II. – Rédiger ainsi l’alinéa 21 :
« b) À la seconde phrase, le mot : « à » est remplacé par les mots : « au second alinéa de ».
III. – Substituer à l’alinéa 22 les trois alinéas suivants :
« 3° L’avant-dernier alinéa est ainsi modifié :
« a) À la fin de la première phrase, les mots : « milieux aquatiques » sont remplacés par les mots : « cours d’eau prévus aux articles L. 215‑14 à L. 215‑18 du code de l’environnement » ;
« b) À la seconde phrase, le mot : « à » est remplacé par les mots : « au second alinéa de ». »
Le présent amendement vise à réduire le nombre de pièces à fournir en cas de dispense d’enquête publique, aux seuls éléments nécessaires, afin de répondre à l’objectif de simplification et d’accélération des procédures de gestion des cours d’eau, notamment dans le cadre de la prévention des inondations.
L’article L. 151-37 du code rural et de la pêche maritime prévoit des cas d’exonération d’enquête publique pour répondre à des situations d’urgence, à des travaux directement liés à une inondation déclarée catastrophe naturelle ou pour faciliter l’entretien et la restauration de cours d’eau.

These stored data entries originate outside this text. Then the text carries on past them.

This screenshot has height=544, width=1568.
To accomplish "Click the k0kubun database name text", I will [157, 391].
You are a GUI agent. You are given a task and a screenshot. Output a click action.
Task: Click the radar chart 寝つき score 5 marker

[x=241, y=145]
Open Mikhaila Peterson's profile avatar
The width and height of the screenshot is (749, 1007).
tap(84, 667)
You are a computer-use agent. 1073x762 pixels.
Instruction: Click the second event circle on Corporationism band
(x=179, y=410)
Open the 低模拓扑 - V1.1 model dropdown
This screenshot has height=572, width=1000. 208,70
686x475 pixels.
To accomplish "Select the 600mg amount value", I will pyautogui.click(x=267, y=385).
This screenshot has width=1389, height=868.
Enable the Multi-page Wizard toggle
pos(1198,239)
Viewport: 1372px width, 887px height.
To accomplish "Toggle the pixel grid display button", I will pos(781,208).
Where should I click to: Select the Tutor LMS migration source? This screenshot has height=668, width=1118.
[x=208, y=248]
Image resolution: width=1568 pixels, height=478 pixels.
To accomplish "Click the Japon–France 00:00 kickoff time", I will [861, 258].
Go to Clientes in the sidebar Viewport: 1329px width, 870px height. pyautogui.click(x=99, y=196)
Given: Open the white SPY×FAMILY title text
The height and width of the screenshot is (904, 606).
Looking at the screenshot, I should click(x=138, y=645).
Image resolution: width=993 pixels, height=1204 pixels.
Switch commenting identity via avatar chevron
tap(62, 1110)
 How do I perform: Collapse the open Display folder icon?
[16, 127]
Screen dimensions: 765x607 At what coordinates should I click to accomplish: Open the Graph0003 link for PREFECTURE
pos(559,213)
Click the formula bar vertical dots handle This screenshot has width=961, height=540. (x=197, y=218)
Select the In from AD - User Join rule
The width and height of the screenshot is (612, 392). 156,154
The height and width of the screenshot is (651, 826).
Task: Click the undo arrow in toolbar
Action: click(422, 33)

Lorsqu’ils sont exonérés d’enquête publique, les porteurs de projet doivent tout de même procéder comme indiqué à l'article 3 de la loi du 29 décembre 1892 sur les dommages causés à la propriété privée par l'exécution des travaux publics, à savoir autoriser l’occupation des terrains par arrêté « indiquant le nom de la commune où le territoire est situé, les numéros que les parcelles dont il se compose portent sur le plan cadastral, et le nom du propriétaire tel qu'il est inscrit sur la matrice des rôles. Cet arrêté indique d'une façon précise les travaux à raison desquels l'occupation est ordonnée, les surfaces sur lesquelles elle doit porter, la nature et la durée de l'occupation et la voie d'accès. Un plan parcellaire désignant par une teinte les terrains à occuper est annexé à l'arrêté, à moins que l'occupation n'ait pour but exclusif le ramassage des matériaux. »
Or, les pièces exigées dans ce cadre, en particulier la production d’un plan parcellaire cadastral, représente une charge administrative et financière pour les structures et alourdit inutilement les procédures.
Il est donc proposé de réduire ces informations au strict nécessaire, à savoir l’indication des travaux à raison desquels l'occupation est ordonnée, les surfaces sur lesquelles elle doit porter, la nature et la durée de l'occupation et la voie d'accès.